O evangelho que nos é proposto pela liturgia de hoje nos ajuda a pensar esta nova realidade a partir da perspectiva trazida pelo profeta João Batista. Ele que, segundo o proprio Jesus, era o cara: “entre os nascidos de mulher, ninguém é maior do que João. (Lc 7, 28). Um dos personagens bíblicos mais interessantes, que vem fechando as portas do Antigo Testamento e abrindo as perspectivas de uma nova realidade. Um ser privilegiado, pois viu e conviveu com Aquele que anunciara como a encarnação do Verbo entre nós. Sua vida austera de radicalidade, na vivência da proposta de Deus, viu e testemunhou o acontecimento da nova aurora de vida para a humanidade.

Sem dúvida, um grande homem de Deus! Parece contraditório, mas também sobre ele, Jesus vai afirmar: “o menor no Reino de Deus é maior do que ele”. Como entender isto? Eis o grande mistério. Dentre todos os profetas da antiga aliança, de todos os nascidos de mulher, João foi o maior deles. Entretanto, o menor no Reino de Deus, é maior que João, porque nascem da Graça divina de Deus, possibilitada pela chegada de seu Filho entre nós. Se alguém de nós é nascido de Deus é como Cristo. Se o Reino já está entre nós, vivê-lo em toda a sua profundidade é ressuscitar com Ele para a nova vida, quando enfim, “Deus será tudo em todos”. (1 Cor 15,28) E não façamos como as autoridades do tempo de Jesus e de hoje, convencidas de que não precisam mudar de vida (conversão), serão postas fora do plano de Deus. “Os fariseus e os mestres da Lei, rejeitando o batismo de João, tornaram inútil para si mesmos o projeto de Deus” (Lc 7,30).

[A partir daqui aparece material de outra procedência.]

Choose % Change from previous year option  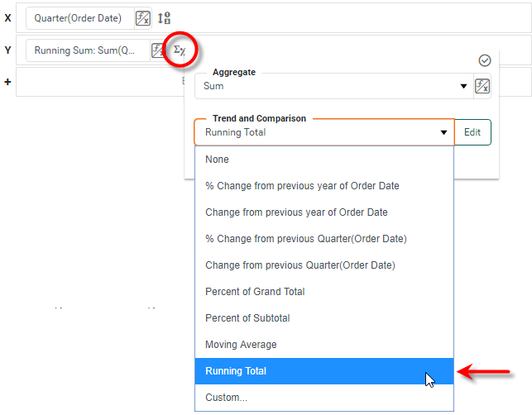coord(302,186)

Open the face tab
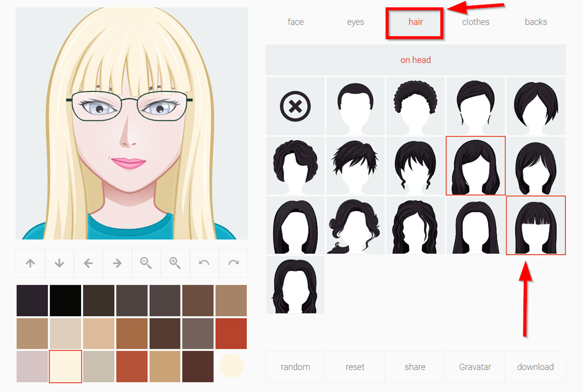tap(295, 22)
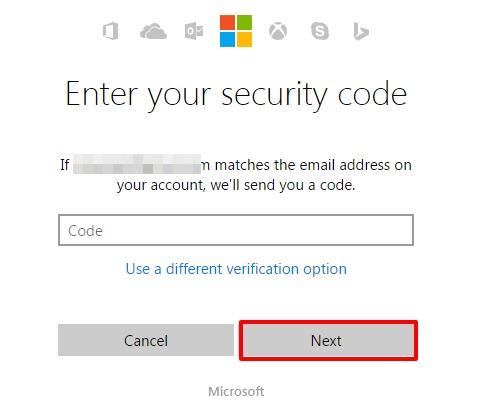Click the 'Code' placeholder text
Image resolution: width=491 pixels, height=416 pixels.
click(85, 231)
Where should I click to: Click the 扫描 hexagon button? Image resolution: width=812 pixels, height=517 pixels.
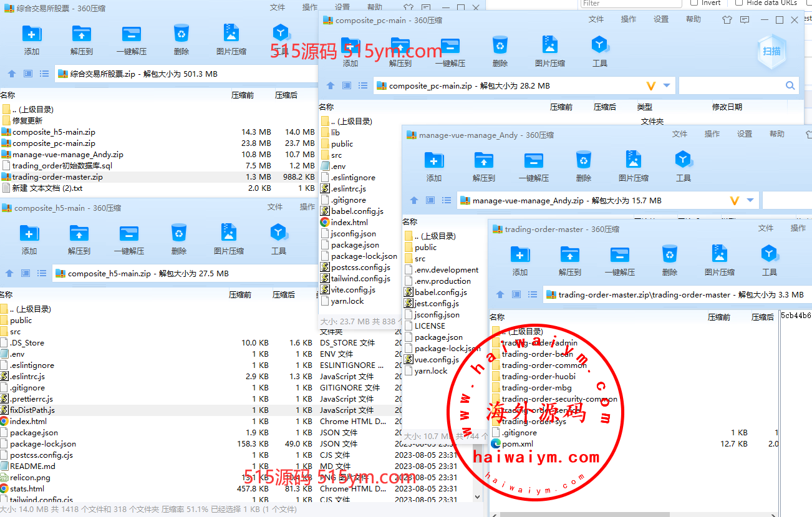(x=771, y=51)
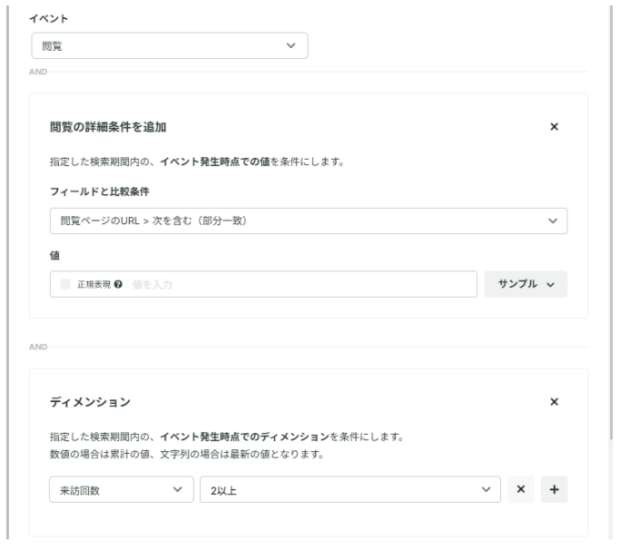
Task: Open the サンプル dropdown button
Action: point(525,285)
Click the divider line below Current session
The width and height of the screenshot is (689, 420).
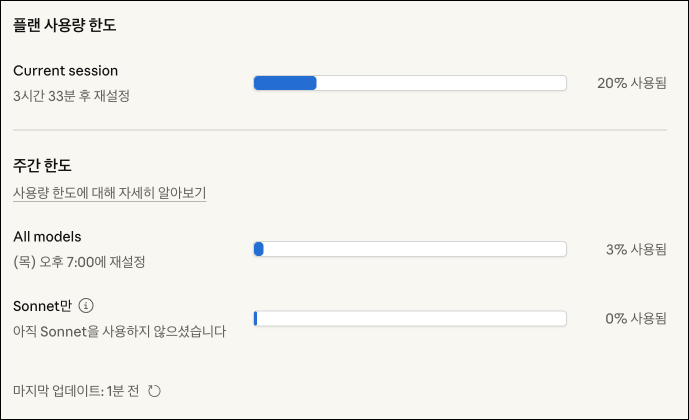[340, 130]
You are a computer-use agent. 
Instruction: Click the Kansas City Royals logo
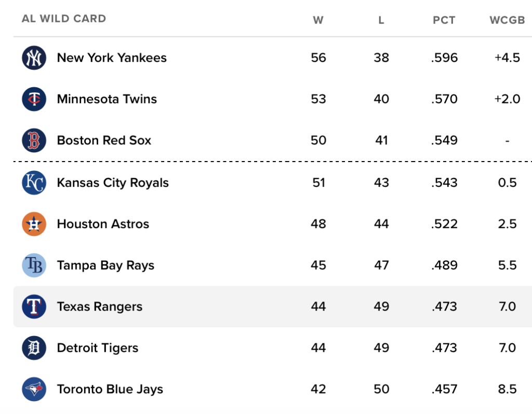pos(34,183)
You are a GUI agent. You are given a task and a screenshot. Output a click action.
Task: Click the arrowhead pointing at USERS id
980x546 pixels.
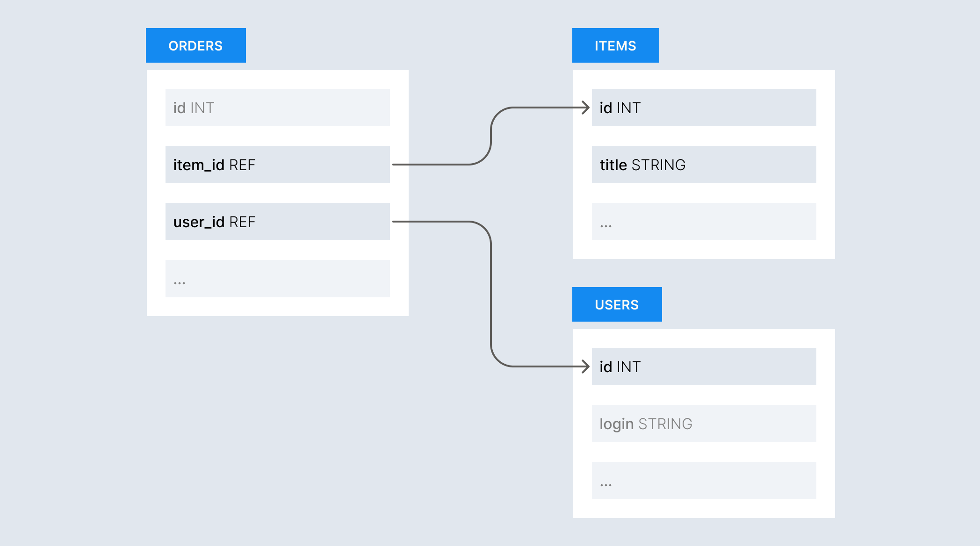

Francisco Carlos Machado Alves conhecido como Chico Machado, foi da Congregação do Santíssimo Redentor, os Redentorista, da província de São Paulo. Reside em São Felix do Araguaia no Mato Grosso e é agente de Pastoral na Prelazia de São Felix desde 1992. Sua atividade pastoral é junto aos povos indígenas da região: Xavante, Kayabi, Karajá, dentre outros. Mestre em Educação atua na formação continuada de professores Indígenas, nas escolas das respectivas aldeias.